12. Loyalty to truth, to God, to the cause to which we are committed and to the friends that God has given us, -- these are qualities essential to the highest Christian character. They are rare, and their price is above rubies; they are the elements that constitute heroism and lead to the noblest sacrifices and the brightest examples of human friendship or public patriotism.

13. Self-sacrifice. This is among the things that are lofty, and this alone can lift us to the noblest heights of character and conduct. The mountain tops of sacred biography all reach their summits on some Moriah height where something has been sacrificed for principle or for God: where Abraham gave up his Isaac, or Mary poured out her costly ointment, or David's heroes dashed through the ranks of their foes, and gladly risked their lives to bring back to their king their helmets filled with the water of Bethlehem's well for which he longed. This was the glory of the great Apostle, and the only way in which he could expect to earn a prize. For preaching the Gospel he tells us there was no glory. That was simply duty. But for preaching the Gospel without charge there was a chance of winning a crown, and this was the glory of his life. God will give to every true life such opportunities for sacrifice and reward if we only desire to meet them. Thus alone can the jewels of the eternal crown be won.

14. Devoutness. This is the spirit of prayer, communion, devotion to God and seraphic love; the spirit of John the divine; of Fenelon, the medieval saint; of Madame Guyon; the loving heart of Samuel Rutherford; the holiness of Edward Payson; the spiritual zeal of Robert Murray McCheyne -- lives that lived in the light of an open heaven and breathed the sweet fragrance of the land of Beulah. Devoutness is one of the things that are venerable, the things that are lovely, the things that are of good report which the humblest saint may emulate.

15. Enthusiasm. No soul can greatly influence others unless it is itself on fire. Personal magnetism is borne of intense feeling and profound interest in the object that we have chosen. It is a shining quality, and a resistless force in Christian character. It gives impulse to our work, and wings our thoughts and words with heavenly power.

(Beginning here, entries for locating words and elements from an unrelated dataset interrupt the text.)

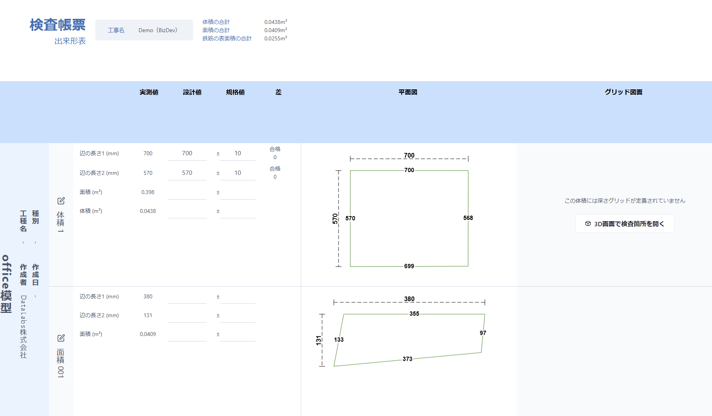Click the 面積 design value field in 体積 1

coord(187,193)
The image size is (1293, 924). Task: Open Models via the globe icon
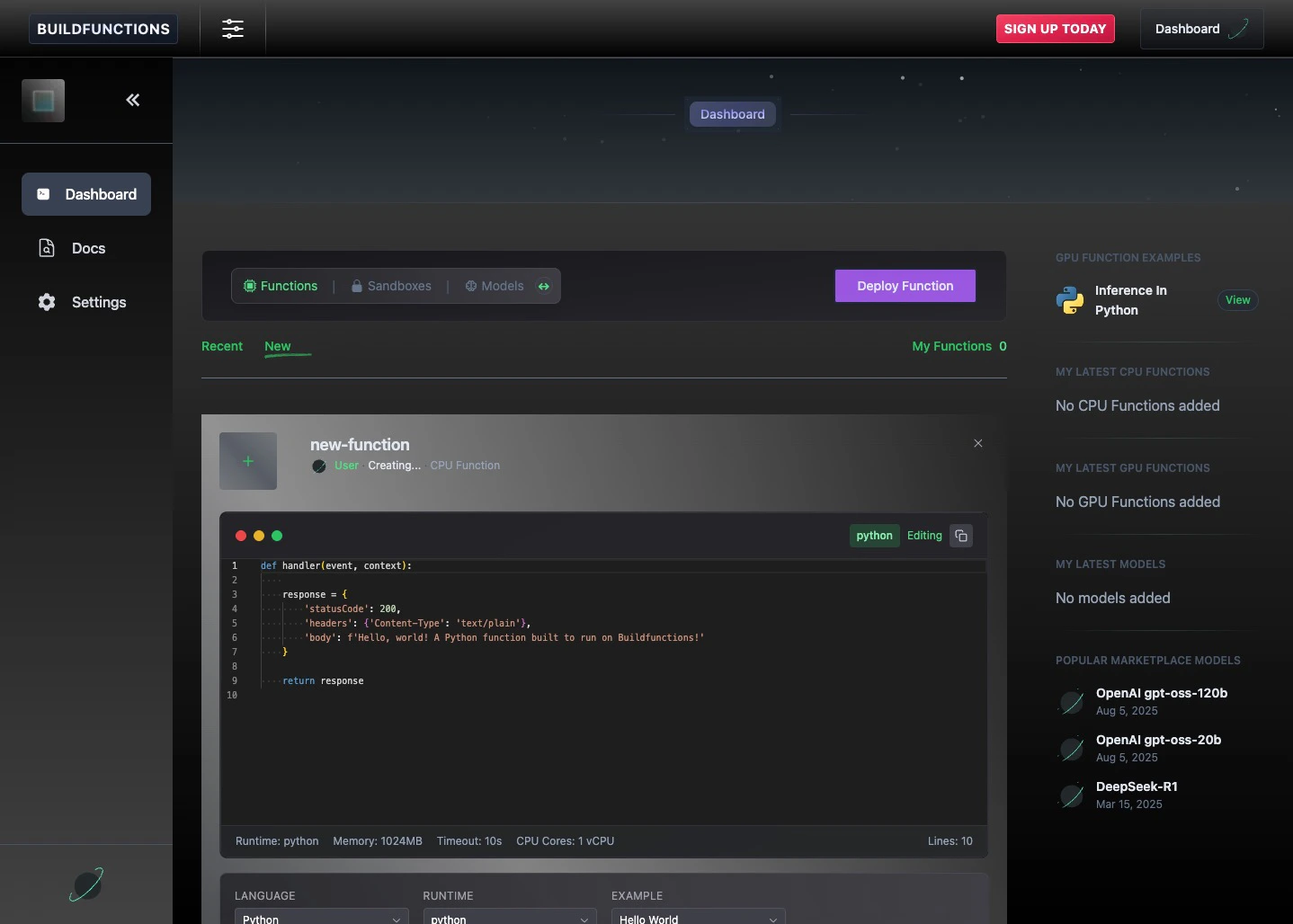pos(472,286)
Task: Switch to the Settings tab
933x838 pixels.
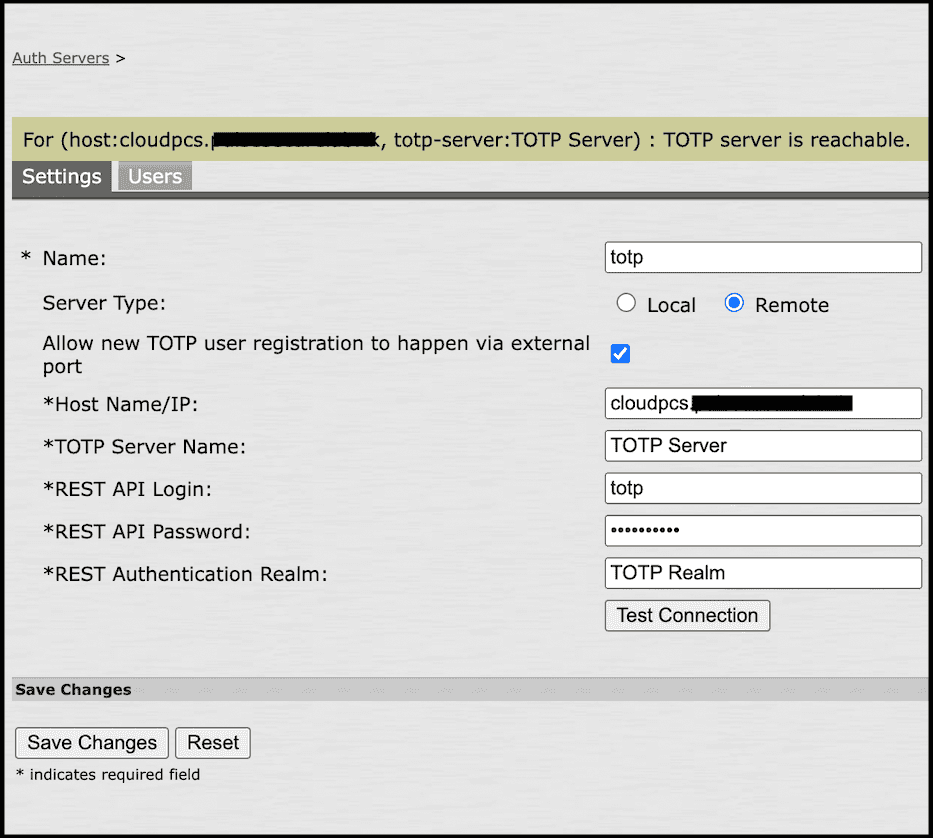Action: coord(61,176)
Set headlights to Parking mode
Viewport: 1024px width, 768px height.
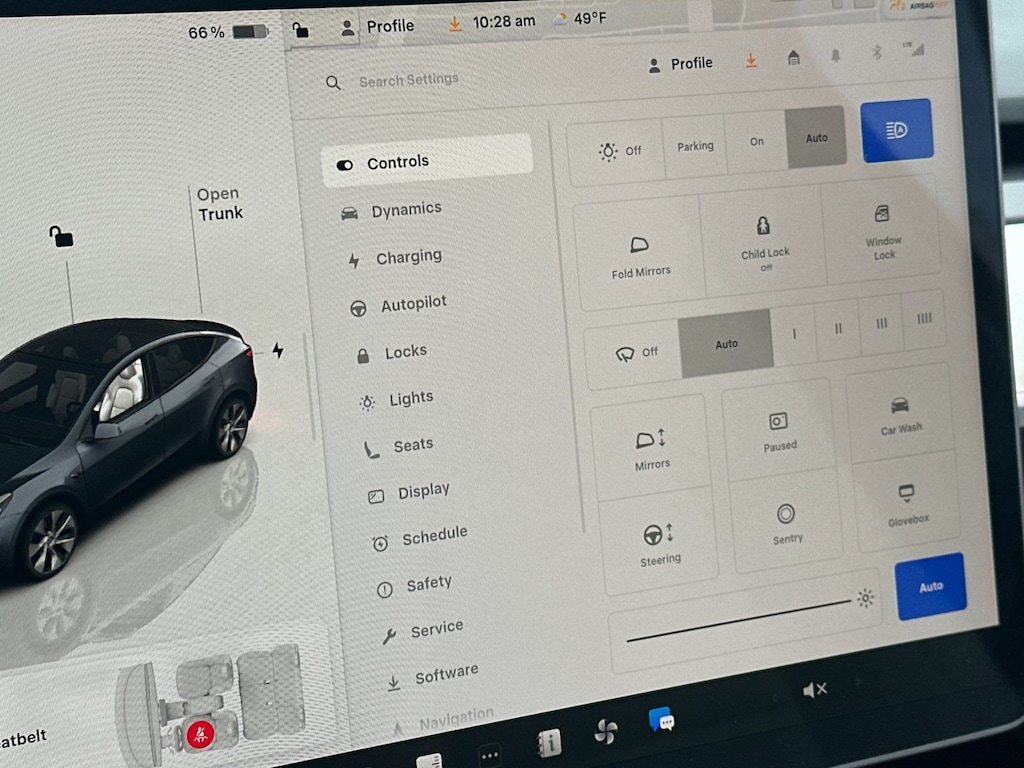pos(695,146)
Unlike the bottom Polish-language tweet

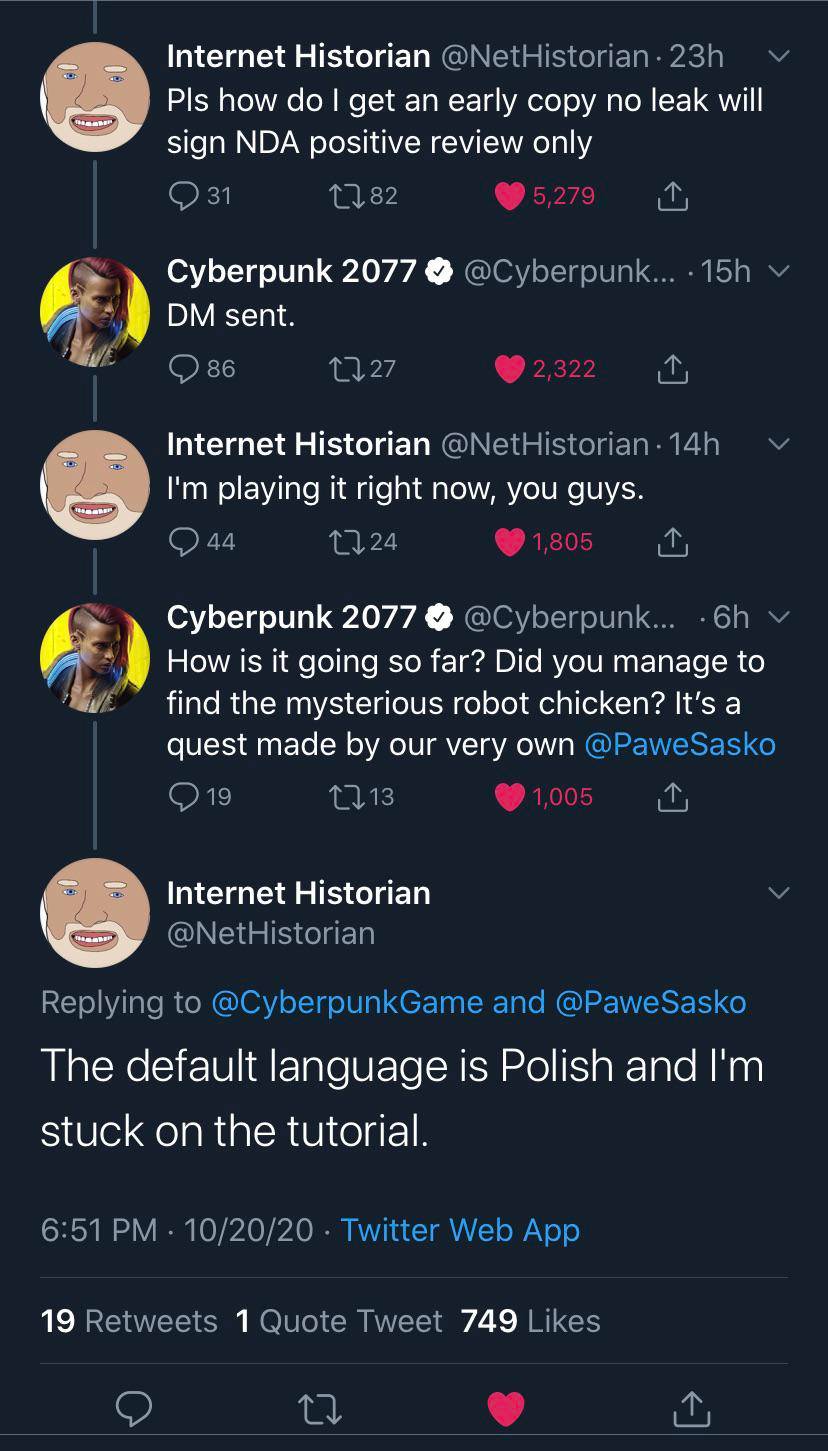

16. A holy ambition, a heavenly aspiration, a life of hope and lofty endeavor will lift us above earthly and common things, and make our lives sublime. We are the children of eternity. We are the heirs of glory. We have in prospect a crown that fadeth not away, and an existence transcendently grander than the highest possibilities of earthly hope. How noble, how glorious, how aspiring we should be! What a grandeur it should add to our thoughts, conceptions, imaginations, to our very faces and bearing, as we press on to the glorious prize with the Spirit of the Master reflected in our countenance, and the light of the opening heaven shining on our transfigured brow. So "let the beauty of the Lord our God be upon us," even "the beauties of holiness, from the womb of the morning," with the dew of His youth. So let us prove not only the things that are true and just and pure, but whatsoever things are lofty, whatsoever things are lovely, whatsoever things are of good report, let us think on these things; and let us put on not only the clean robes of holiness, but the wedding robes of beauty and glory for the Marriage of the Lamb.